_REQUEST_
Print the data lines verbatim, starting at the line containing "the site plan?" and ending at the line containing "(x=1190, y=556)", both included.

_INPUT ROWS_
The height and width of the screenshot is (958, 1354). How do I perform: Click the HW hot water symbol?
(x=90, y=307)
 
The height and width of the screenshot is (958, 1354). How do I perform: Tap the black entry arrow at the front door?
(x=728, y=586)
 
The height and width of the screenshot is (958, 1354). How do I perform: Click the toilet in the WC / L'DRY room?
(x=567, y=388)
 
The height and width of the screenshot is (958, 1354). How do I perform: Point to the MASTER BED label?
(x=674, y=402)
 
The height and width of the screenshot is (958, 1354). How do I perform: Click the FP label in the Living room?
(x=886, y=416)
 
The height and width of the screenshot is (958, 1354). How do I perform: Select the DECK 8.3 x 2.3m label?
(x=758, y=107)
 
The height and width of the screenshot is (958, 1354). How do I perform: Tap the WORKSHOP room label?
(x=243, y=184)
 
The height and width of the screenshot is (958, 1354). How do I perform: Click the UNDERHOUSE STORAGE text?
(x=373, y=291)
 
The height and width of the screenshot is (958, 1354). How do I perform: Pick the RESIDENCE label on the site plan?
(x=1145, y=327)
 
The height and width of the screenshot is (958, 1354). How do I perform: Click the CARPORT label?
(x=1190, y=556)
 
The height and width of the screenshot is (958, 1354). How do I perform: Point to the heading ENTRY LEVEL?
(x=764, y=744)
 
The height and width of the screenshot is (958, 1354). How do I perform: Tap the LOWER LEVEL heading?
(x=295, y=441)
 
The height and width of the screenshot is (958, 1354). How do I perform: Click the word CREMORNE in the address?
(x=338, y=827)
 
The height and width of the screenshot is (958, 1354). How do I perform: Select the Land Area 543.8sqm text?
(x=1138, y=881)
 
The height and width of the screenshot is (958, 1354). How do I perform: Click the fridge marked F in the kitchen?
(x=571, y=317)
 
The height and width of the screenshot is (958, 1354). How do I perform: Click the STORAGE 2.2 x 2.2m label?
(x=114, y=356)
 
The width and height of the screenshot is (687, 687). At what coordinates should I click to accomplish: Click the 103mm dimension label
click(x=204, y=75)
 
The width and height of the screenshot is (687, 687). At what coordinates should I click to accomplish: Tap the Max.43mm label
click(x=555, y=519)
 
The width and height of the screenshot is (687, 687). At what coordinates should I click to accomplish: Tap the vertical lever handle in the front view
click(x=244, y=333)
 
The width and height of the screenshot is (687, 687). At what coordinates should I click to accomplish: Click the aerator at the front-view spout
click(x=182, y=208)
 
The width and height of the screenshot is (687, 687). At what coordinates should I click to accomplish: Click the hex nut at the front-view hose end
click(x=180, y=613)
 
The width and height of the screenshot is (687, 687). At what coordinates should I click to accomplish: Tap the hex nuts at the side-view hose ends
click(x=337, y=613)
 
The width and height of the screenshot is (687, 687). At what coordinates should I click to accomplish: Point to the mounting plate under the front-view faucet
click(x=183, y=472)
==
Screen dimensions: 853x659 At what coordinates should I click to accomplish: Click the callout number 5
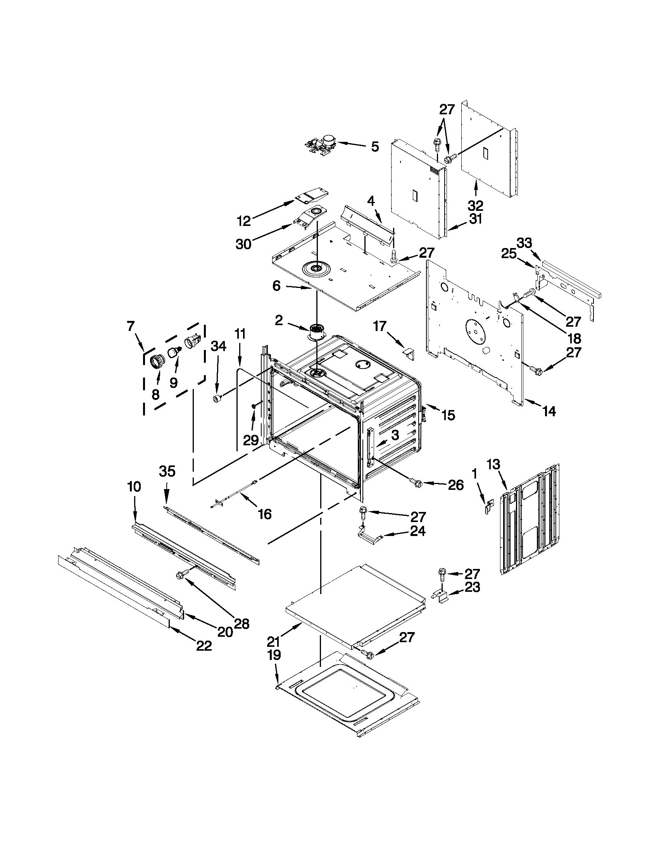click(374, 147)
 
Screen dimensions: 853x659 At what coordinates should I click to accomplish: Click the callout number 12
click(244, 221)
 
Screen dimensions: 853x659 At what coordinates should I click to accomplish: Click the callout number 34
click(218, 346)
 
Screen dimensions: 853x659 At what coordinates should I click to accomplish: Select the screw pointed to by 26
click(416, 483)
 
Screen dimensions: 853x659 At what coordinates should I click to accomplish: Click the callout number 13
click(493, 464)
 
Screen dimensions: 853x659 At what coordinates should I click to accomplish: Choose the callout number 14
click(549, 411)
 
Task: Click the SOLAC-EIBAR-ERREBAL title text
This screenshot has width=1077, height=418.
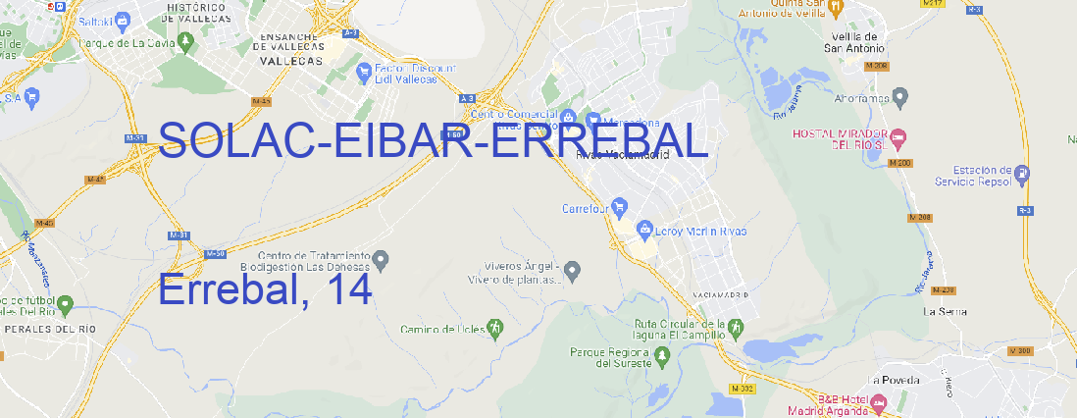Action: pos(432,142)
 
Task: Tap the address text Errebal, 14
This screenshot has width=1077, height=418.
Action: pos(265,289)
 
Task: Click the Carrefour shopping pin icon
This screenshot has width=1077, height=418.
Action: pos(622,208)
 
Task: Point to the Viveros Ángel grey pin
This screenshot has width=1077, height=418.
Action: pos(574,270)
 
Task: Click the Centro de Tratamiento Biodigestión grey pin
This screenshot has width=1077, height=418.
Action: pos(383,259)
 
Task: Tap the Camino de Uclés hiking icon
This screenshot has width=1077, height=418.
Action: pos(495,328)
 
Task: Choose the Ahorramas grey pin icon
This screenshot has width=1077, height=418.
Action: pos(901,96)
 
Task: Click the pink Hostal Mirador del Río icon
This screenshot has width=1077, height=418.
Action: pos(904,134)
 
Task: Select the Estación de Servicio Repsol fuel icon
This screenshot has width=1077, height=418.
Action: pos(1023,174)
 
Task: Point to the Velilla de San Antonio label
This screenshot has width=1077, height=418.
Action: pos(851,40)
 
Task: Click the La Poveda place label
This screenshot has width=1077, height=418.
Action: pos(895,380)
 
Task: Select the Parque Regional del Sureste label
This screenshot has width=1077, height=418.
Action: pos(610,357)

_RESPONSE FOR THIS EXERCISE_
The height and width of the screenshot is (958, 1354). How do I perform: Pick the RESIDENCE label on the site plan?
(x=1145, y=327)
 
The height and width of the screenshot is (958, 1354). How do I perform: Click the CARPORT label?
(x=1190, y=556)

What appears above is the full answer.